= Beginning of Section =

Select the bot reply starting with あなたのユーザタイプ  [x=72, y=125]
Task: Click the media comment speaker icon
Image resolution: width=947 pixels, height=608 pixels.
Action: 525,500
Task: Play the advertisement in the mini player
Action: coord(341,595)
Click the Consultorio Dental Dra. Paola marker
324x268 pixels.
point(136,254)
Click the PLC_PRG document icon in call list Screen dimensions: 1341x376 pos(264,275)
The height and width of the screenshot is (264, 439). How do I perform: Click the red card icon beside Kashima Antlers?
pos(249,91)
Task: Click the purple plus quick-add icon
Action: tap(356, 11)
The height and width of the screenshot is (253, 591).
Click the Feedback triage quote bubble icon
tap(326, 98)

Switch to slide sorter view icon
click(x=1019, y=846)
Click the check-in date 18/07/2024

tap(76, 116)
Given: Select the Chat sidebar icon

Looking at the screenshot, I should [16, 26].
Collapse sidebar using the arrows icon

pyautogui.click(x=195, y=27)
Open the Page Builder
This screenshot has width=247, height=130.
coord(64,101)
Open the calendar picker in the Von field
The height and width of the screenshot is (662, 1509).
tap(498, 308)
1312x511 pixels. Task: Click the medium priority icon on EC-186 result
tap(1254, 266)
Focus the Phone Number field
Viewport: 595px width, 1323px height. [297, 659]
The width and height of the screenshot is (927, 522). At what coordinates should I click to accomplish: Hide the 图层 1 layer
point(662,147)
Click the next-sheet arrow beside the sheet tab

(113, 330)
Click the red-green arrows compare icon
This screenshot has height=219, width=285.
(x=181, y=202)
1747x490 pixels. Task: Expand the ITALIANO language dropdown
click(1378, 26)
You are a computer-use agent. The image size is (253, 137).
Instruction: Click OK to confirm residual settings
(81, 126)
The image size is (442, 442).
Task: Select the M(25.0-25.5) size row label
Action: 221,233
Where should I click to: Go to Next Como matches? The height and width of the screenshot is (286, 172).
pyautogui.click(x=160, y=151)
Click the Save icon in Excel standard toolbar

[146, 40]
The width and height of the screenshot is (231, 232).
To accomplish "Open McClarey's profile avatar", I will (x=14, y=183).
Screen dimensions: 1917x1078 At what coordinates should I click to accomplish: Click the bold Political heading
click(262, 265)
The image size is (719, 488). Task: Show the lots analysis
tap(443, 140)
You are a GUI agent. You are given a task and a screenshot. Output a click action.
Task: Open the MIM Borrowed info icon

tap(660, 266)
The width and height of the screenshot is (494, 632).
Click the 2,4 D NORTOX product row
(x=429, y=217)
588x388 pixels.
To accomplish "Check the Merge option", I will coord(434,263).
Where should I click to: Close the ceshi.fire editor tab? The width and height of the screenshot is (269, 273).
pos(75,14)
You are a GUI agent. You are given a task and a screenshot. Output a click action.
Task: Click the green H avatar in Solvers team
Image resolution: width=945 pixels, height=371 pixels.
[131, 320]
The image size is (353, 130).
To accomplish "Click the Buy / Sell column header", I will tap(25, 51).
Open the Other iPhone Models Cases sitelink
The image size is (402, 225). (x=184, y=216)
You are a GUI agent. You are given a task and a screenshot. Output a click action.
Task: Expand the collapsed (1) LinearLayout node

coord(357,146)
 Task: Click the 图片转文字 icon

= End of Section =

▶ **Task to complete**:
Across the listing above, count the lines that include "green" and give the figure with no other words.

▶ **Output for this exercise**:
2